### Work to be completed
Below are some records. How many of their lines contain the string "computer"? Answer with the number alone.

(Pixel coordinate grounding data)
_ _ _ _ _

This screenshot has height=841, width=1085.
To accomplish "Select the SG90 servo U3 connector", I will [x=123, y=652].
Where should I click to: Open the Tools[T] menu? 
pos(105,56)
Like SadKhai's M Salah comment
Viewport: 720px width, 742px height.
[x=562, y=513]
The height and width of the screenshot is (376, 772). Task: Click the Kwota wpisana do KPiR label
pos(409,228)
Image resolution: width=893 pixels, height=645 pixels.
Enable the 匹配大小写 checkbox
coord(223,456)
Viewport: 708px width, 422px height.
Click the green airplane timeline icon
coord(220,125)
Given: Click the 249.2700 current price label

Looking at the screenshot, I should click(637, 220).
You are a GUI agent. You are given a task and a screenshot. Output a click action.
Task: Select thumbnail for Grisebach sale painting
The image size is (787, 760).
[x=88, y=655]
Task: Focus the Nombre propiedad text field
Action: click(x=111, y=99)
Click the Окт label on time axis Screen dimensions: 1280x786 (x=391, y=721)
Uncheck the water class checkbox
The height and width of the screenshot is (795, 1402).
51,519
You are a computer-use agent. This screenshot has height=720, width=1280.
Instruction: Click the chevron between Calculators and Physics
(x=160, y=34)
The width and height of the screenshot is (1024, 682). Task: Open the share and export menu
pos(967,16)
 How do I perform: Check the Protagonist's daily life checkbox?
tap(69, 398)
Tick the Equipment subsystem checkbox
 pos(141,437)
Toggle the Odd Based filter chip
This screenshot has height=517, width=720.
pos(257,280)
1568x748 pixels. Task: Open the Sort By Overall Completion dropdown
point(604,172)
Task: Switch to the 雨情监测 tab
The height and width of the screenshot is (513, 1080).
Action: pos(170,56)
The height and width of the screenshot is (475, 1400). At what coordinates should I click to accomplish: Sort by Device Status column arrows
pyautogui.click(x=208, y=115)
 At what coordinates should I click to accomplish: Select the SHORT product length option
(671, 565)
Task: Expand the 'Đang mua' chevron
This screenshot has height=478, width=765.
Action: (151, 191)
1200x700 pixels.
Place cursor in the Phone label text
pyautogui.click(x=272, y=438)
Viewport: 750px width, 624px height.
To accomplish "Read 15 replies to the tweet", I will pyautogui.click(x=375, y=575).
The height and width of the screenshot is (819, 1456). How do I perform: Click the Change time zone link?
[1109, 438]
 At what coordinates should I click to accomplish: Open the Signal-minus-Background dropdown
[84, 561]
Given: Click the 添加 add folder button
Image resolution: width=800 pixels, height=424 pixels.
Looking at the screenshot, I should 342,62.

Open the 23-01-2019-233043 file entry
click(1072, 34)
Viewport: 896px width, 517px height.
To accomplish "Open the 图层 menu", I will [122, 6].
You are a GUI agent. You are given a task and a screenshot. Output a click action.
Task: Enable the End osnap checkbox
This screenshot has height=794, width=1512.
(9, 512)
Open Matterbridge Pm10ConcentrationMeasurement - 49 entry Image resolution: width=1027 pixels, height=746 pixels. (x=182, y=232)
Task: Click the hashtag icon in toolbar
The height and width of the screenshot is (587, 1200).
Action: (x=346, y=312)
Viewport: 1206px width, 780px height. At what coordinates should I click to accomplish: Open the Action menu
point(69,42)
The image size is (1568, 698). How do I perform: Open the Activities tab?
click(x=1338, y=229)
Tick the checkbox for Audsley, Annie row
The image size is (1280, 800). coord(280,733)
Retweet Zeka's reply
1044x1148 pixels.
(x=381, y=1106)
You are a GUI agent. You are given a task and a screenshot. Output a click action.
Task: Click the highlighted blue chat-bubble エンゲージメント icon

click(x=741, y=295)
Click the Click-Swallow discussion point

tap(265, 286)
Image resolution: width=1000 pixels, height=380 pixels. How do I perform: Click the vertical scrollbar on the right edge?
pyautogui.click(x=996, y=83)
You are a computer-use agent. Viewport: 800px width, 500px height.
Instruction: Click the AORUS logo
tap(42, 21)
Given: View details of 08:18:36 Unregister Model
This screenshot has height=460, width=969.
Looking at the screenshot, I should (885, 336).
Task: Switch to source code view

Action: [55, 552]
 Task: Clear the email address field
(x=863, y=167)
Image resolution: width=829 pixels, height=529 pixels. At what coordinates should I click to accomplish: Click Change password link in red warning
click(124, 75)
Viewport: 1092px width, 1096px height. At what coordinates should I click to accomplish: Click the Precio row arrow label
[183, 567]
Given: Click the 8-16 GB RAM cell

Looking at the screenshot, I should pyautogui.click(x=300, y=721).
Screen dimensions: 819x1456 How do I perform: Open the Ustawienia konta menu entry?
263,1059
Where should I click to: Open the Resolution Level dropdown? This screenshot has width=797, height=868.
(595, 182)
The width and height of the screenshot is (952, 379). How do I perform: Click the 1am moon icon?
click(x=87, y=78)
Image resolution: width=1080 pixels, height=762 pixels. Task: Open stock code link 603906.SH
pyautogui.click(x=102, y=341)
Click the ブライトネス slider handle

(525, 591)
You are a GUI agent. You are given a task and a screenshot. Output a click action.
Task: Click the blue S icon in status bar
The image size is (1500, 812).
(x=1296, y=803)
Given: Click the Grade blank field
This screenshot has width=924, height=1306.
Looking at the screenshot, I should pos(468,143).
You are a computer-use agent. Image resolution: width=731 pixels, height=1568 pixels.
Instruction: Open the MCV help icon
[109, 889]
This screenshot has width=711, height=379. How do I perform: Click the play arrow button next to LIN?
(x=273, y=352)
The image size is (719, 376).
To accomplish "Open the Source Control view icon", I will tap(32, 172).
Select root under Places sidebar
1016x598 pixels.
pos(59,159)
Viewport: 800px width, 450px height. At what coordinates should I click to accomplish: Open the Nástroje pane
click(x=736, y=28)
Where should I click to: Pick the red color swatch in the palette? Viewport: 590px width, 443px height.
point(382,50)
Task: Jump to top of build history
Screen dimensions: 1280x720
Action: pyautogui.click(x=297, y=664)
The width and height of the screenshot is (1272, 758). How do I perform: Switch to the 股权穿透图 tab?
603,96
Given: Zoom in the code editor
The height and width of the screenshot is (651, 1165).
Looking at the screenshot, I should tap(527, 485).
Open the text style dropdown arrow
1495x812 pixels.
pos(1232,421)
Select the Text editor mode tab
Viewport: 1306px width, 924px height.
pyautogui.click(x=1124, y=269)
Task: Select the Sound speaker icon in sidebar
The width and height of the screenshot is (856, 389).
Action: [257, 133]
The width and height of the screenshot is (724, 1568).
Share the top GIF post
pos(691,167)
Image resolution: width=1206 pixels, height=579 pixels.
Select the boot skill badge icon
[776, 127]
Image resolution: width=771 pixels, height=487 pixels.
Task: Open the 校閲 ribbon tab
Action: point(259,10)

_ _ _ _ _

### Result
3